Please retype, word for word, the line containing "You are a GUI" and every line after it through the end of the records, leaving out all pictures.

Stored records
-*-

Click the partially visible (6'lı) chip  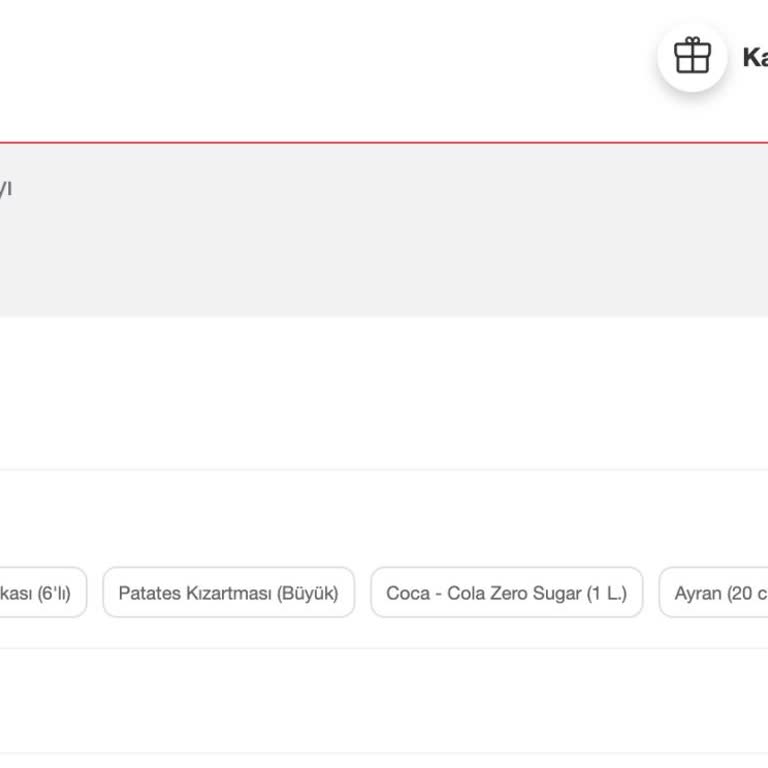pyautogui.click(x=42, y=593)
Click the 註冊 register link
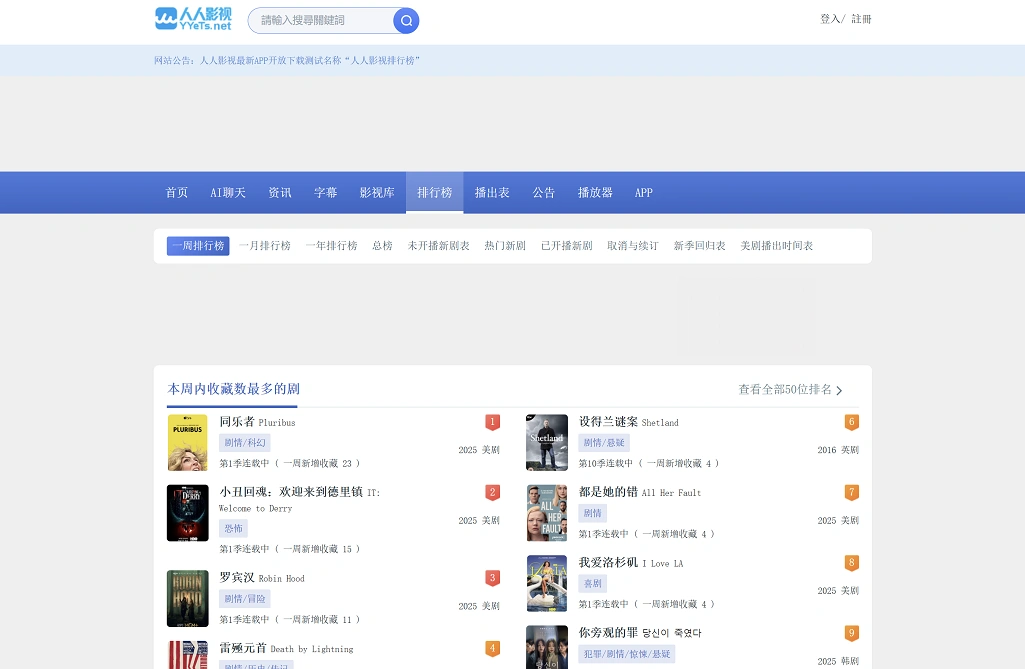The height and width of the screenshot is (669, 1025). click(x=861, y=19)
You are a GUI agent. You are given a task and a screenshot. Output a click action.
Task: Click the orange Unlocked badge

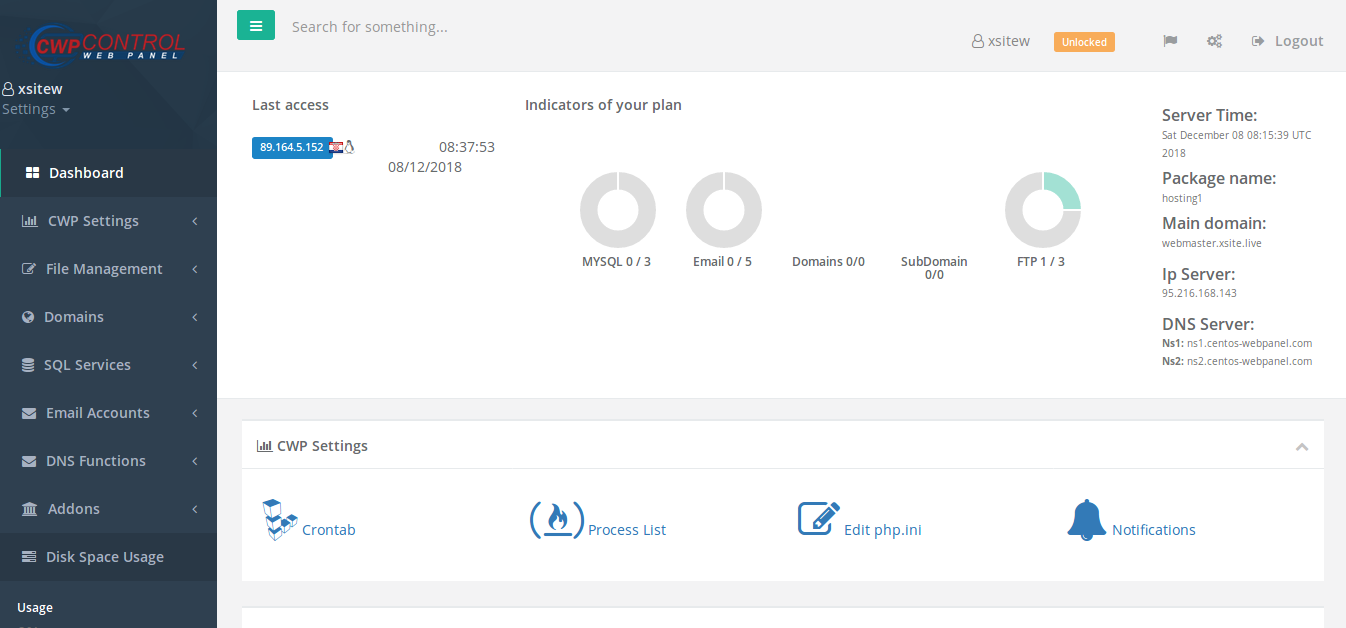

-*-

→ Written reply:
You are a GUI agent. You are given a task and a screenshot. Output a click action.
Task: Click the orange Unlocked badge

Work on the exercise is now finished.